WHAT NEEDS TO BE DONE
Please return the lines below verbatim, beginning at the one that has "Instruction: Click the 10%" and stopping after the one that has "You are a computer-use agent. Screen", and add no other lines.

TASK INPUTS

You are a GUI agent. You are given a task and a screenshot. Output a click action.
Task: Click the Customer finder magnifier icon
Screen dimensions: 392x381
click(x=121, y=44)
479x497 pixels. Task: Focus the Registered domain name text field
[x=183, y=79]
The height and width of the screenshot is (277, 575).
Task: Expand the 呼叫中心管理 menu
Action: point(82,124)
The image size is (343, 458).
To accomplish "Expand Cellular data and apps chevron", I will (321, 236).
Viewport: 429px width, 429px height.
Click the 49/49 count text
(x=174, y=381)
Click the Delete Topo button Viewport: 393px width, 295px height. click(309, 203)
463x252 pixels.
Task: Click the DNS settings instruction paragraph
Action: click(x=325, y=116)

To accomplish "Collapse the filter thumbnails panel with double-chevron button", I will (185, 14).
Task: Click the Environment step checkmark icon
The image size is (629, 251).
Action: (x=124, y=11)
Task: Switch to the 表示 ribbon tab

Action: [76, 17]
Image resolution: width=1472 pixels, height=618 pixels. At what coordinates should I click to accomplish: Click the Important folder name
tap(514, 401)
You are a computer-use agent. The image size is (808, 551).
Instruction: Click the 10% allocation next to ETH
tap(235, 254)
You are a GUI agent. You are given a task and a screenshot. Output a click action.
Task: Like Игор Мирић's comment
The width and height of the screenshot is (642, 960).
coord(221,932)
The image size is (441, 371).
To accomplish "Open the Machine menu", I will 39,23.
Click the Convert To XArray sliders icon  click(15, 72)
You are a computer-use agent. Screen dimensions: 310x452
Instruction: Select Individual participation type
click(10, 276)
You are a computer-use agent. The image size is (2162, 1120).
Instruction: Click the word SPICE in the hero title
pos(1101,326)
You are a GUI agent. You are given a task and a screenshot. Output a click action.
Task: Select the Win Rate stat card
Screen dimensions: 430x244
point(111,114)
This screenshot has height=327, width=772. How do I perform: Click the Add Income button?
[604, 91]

RESPONSE FOR THIS EXERCISE
Instruction: Click the 10% allocation next to ETH
tap(235, 254)
You are a GUI agent. You are given a task and a screenshot. Output a click action.
Task: Like Игор Мирић's comment
The width and height of the screenshot is (642, 960).
coord(221,932)
The image size is (441, 371).
To accomplish "Open the Machine menu", I will 39,23.
Click the Convert To XArray sliders icon  click(15, 72)
You are a computer-use agent. Screen dimensions: 310x452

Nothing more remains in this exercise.